About the Lab
Zhang lab's research focuses on dissecting the fundamental mechanisms of wood degradation in microbes. Microbes in nature including fungi and bacteria have developed versatile strategies to degrade the recalcitrant wood structures, and then to convert the embedded carbons to cellular energies, structures, and metabolites. These microbial processes harbor the “toolkits” pursued by human society to 1) preserve artificial structures (e.g., wooden buildings) from rotting; and 2) facilitate plant biomass conversion, thus enabling sustainable economies in the field of biofuels, foods, textiles, and others. Moreover, the understandings of these basic processes would guide us to leverage biodegradative pathways to develop alternative remediating methods for tackling emerging environmental or industrial pollutants.
Currently, Zhang lab is combining system biology approaches and CRISPR-Cas9 based genome-editing for "large-scale phenotyping" in brown rot fungi. These fungal microbes represent the most efficient wood decomposers, driving the carbon recycling process in forest systems, but their genetic mechanisms have been rarely known due to the lack of available genetic tools. In our research, we are aiming to develop a genetic platform to decode the molecular mechanisms of brown rot, thus facilitating the process for mining genetic resources, as well as advancing the development of bio-economies based on lignocellulosic biomass.
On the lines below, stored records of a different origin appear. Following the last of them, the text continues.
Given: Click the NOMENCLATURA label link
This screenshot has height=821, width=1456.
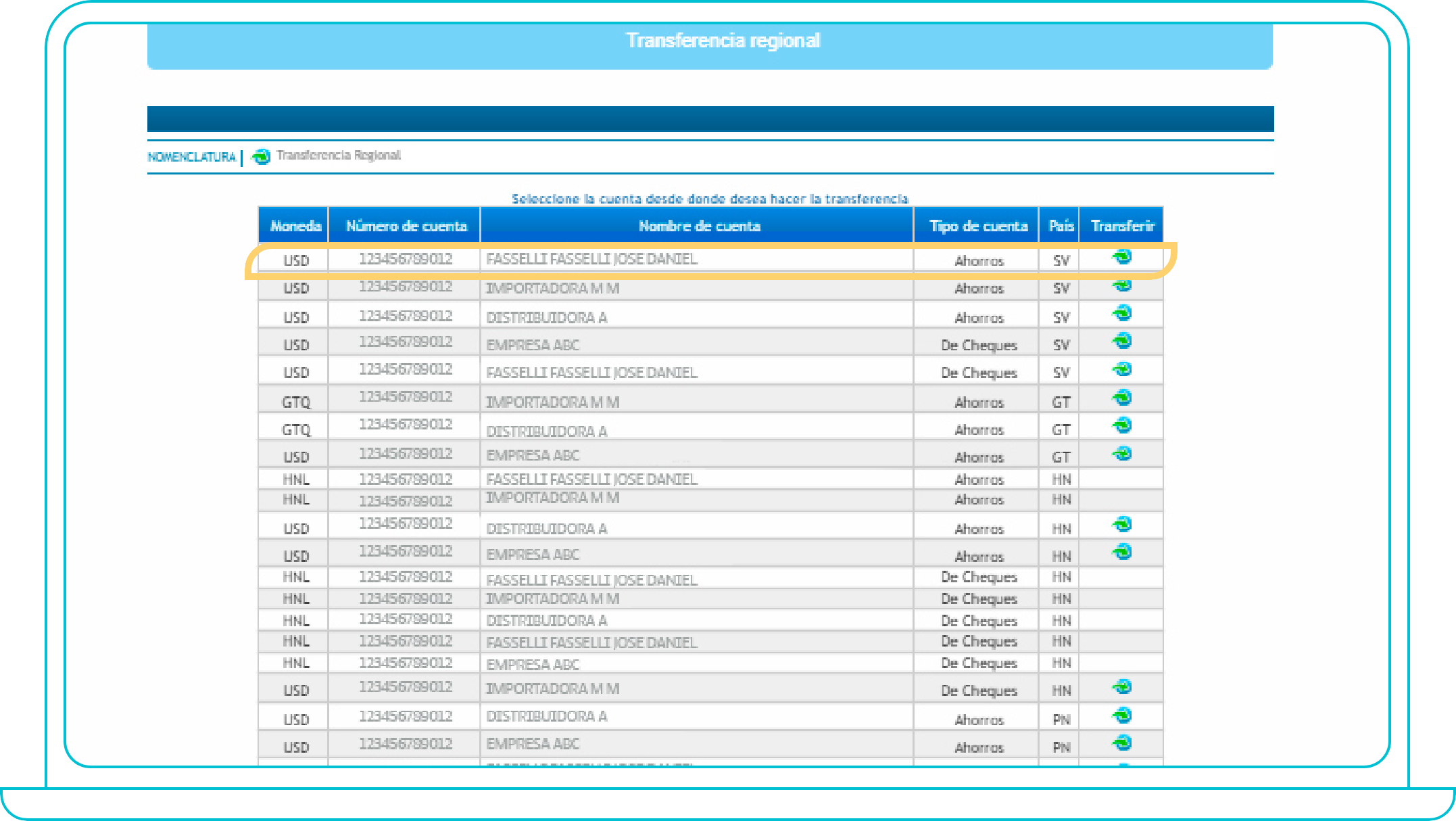Looking at the screenshot, I should click(x=191, y=157).
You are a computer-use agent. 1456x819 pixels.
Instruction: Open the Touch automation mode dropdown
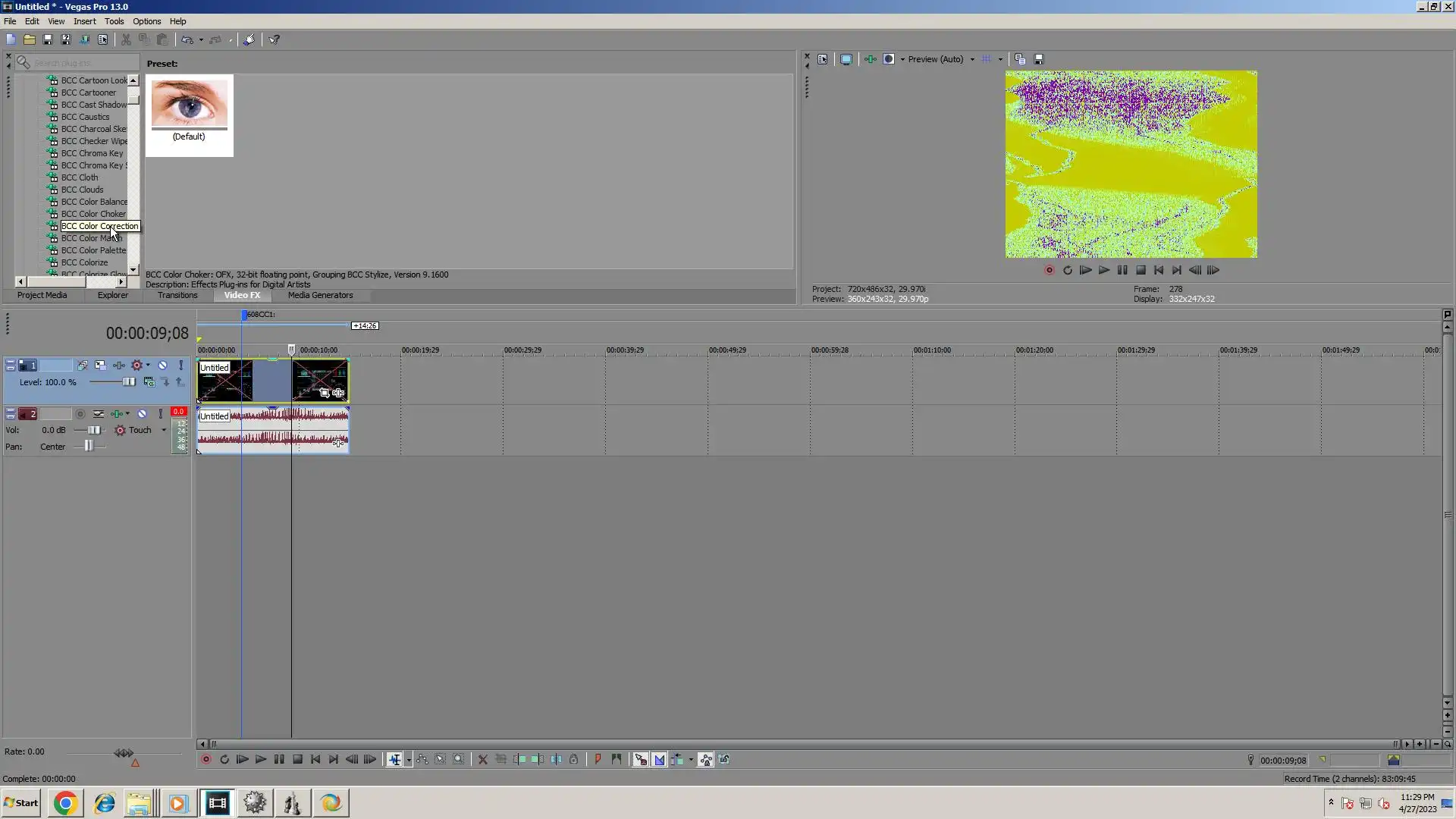164,430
Parallel to the above projects, we are also exploiting the fungal degradative pathways that can be adapted for developing alternative mycoremediation methods for pollutants removal. Our goal is to use fungi as the "cheaper, greener" solution for cleaning up pollutants and maintaining environmental sustainability. Currently, the lab is interested in using fungal pathways to remediate several emerging environmental pollutants, which include PFAS, Creosote, and Pressure Sensitive Adhesives.